I discuss acknowledged fiction alongside scriptures in accordance with Alan Moore's dictum that "Religions are higher fictions." Here are four divine-human interactions:

never incarnated;
raised up;
temporarily descending;
permanently embodied.

Christ, Krishna and Aslan are the three permanently embodied divinities.

Addendum, 25 Mar '14: I omitted Gnostics and Docetists who, generally, assert that matter is evil, therefore that God cannot have been incarnated, but who also give an account of the apparent Incarnation as only an appearance. Their views may be akin to those of the Hindus for whom an incarnating deity merely descends, then re-ascends, without remaining permanently embodied.

Sunday 23 March 2014

He Is Risen?

Everyone dies. In fact, nothing lasts. Inanimate objects are only apparently permanent. Some products of manual and mental labor endure for considerably longer than individual human beings. When it was pointed out to a Northern Irish coal delivery man that he was careless about leaving coal stains in a house, he replied, "There'll be fluers 'n' duers when we're a' deed." (There will be floors and doors when we are all dead.)

Long-lasting mental constructs include religious beliefs ("God"), philosophical concepts ("the Word") and religious-philosophical syntheses ("...the Word was with God and the Word was God"). Long-lasting physical constructions include temples and cathedrals which can even be adapted to express changing beliefs. (One building has been temple, church and mosque.)

Religions usually offer some form of immortality. Buddhism emphasizes mortality while also referring to a timeless Nirvana that is not endless survival but is also mysterious. Some religious post-death states negate or transcend individuality whereas others preserve it.

Spiritualists claim to prove immortality of the soul. Christianity is differentiated from all other religions by the proclamation that "Jesus is risen," not that he was revived two thousand years ago but that he is now and forever alive, having conquered death not as a spirit surviving a body but in a new kind of spiritual body. Quite a claim, if it were true. Christians can access Jesus' immortality but in entirely different ways: Catholics receive Communion; Evangelicals merely believe.

Jesus is also believed to be both Messiah and Savior but the Resurrection is supposed to verify both the Messiahship and the salvation so the Resurrection remains crucial.

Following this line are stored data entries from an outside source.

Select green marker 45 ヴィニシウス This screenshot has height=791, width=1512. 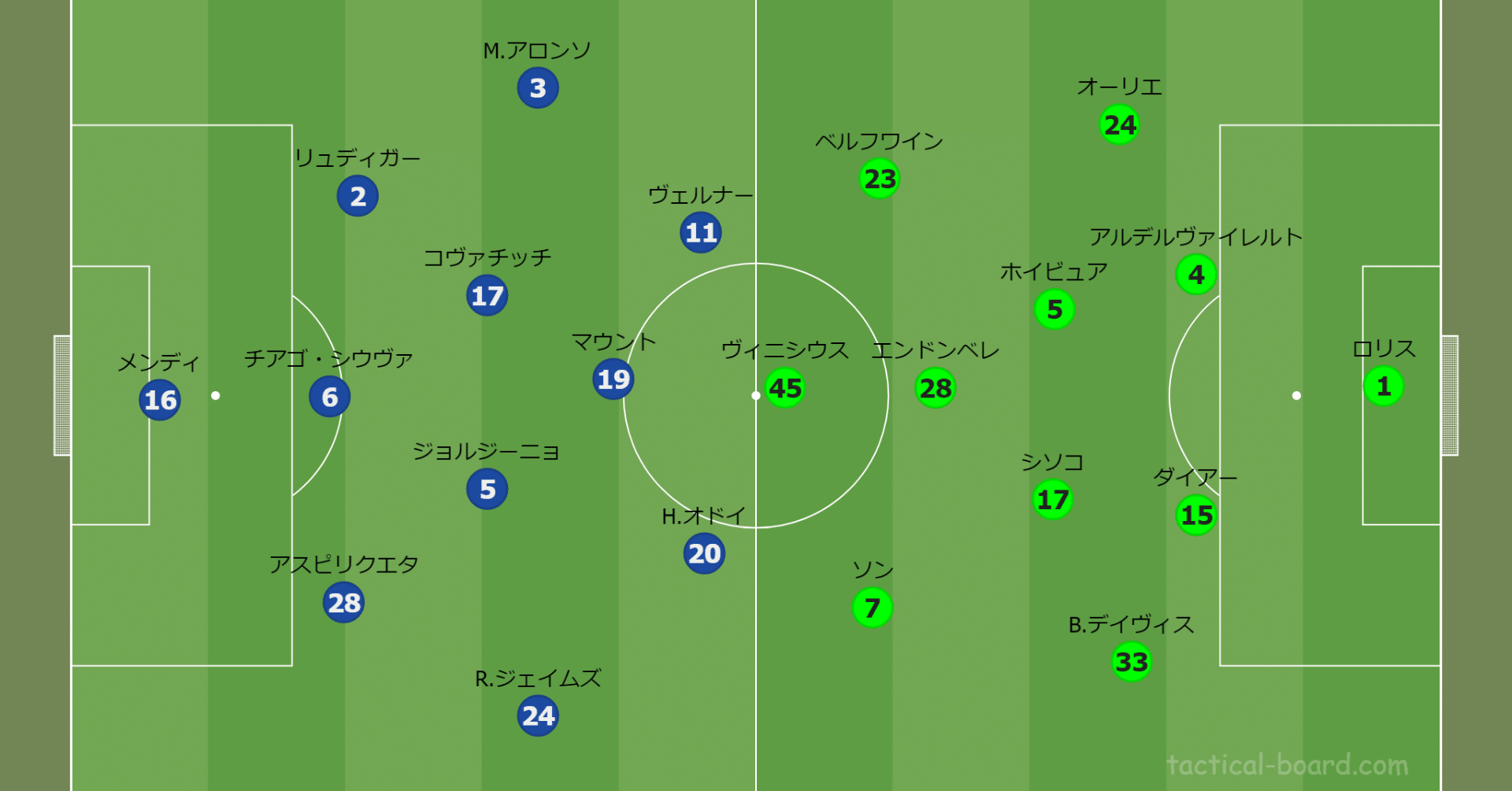coord(785,388)
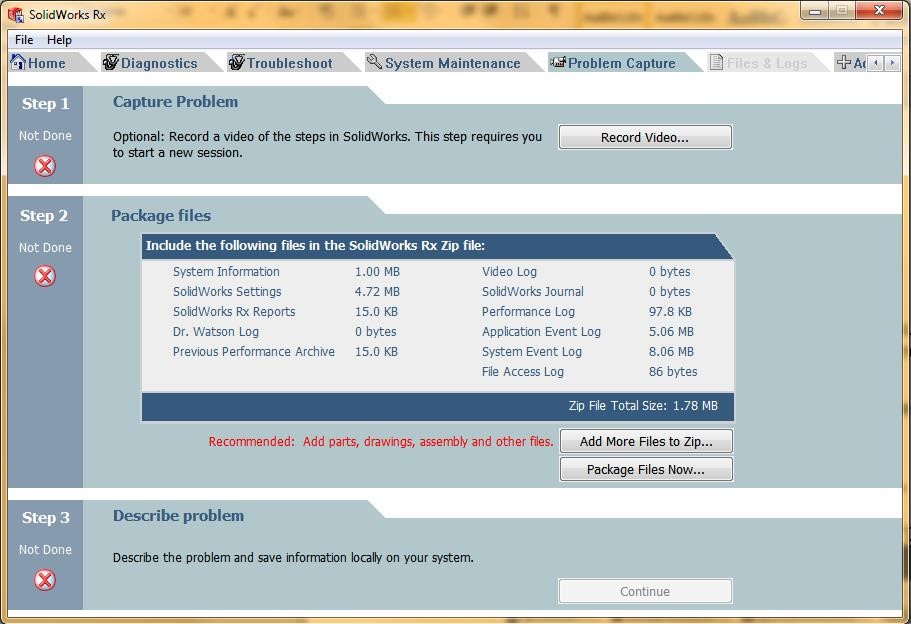Click the Problem Capture camera icon
The image size is (911, 624).
click(x=558, y=62)
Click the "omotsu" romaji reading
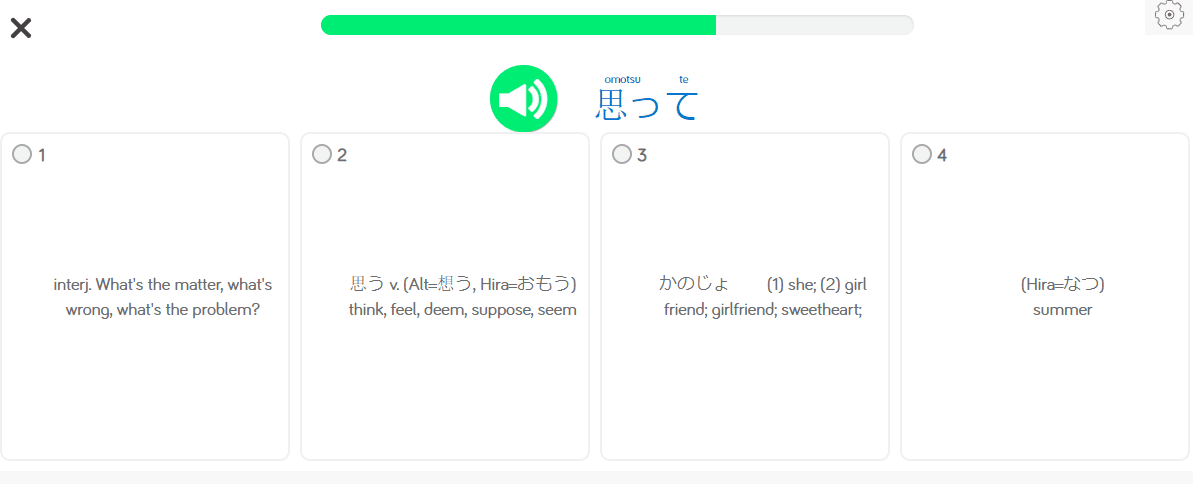This screenshot has width=1193, height=484. click(x=622, y=80)
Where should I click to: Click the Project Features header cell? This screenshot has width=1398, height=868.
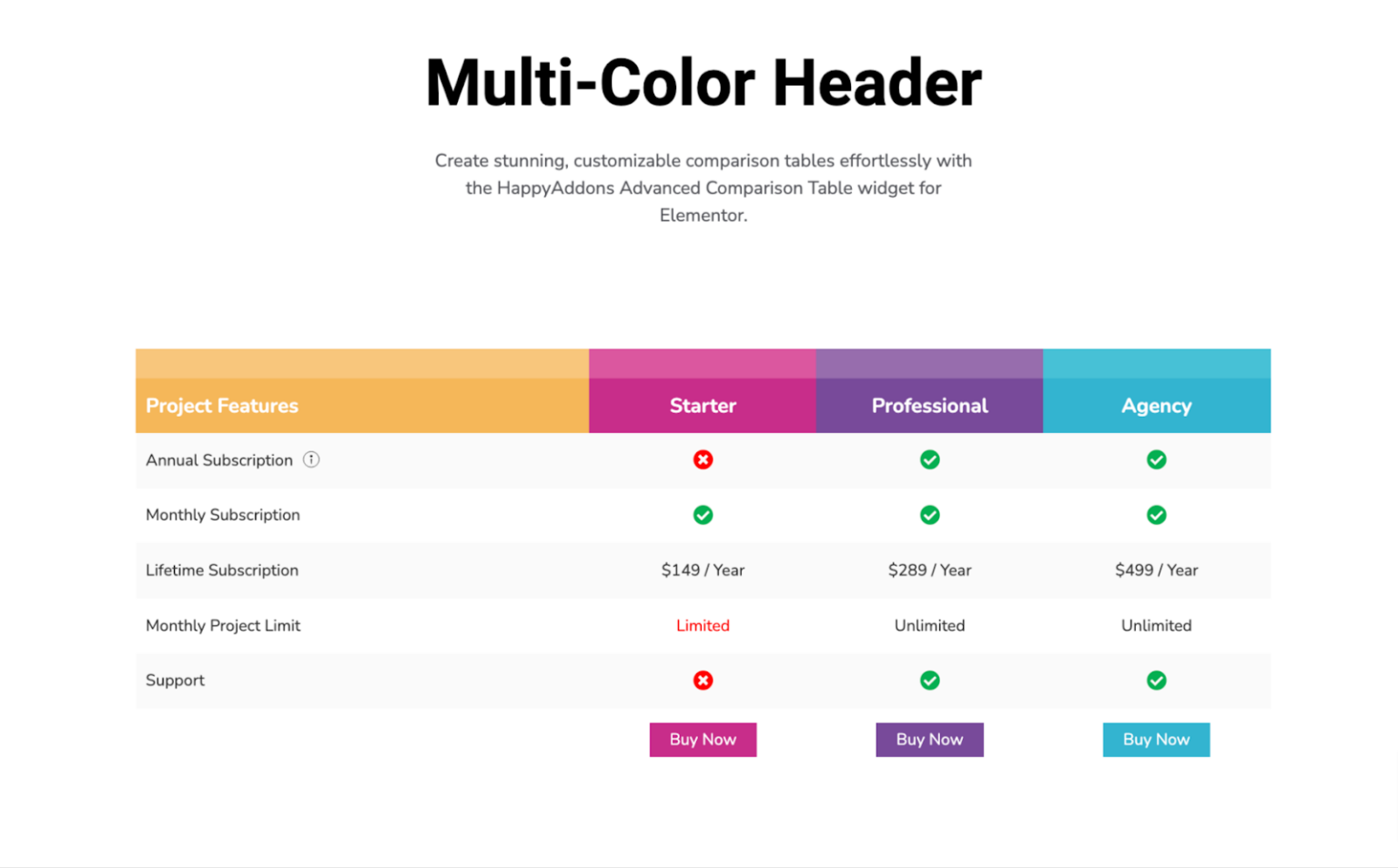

The belief that he is risen could only have been founded after his death so it was not founded by him. Peter proclaimed the Resurrection and thus founded Christianity. Jesus' teaching, while he was alive, was not Christianity but the same as John the Baptist's, "The Kingdom is at hand." Christians claim that the Kingdom came in the Resurrection but that was not its original meaning.

Saturday 22 March 2014

Two Ways

Two ways that meditation might go:

attention focused entirely on the present - no memories arising;
memories still arising but also a resolution of the identity yet difference between the self that performed past actions and the self that remembers having performed them.

The present self must neither deny responsibility for past actions and their consequences nor remain attached to guilt about them. I performed and remain responsible for discreditable actions even though it was not the present I that performed them. Intuitive understanding of the causes of the past self's actions might help the present self to resolve guilt and continued meditation might generate intuitive understanding.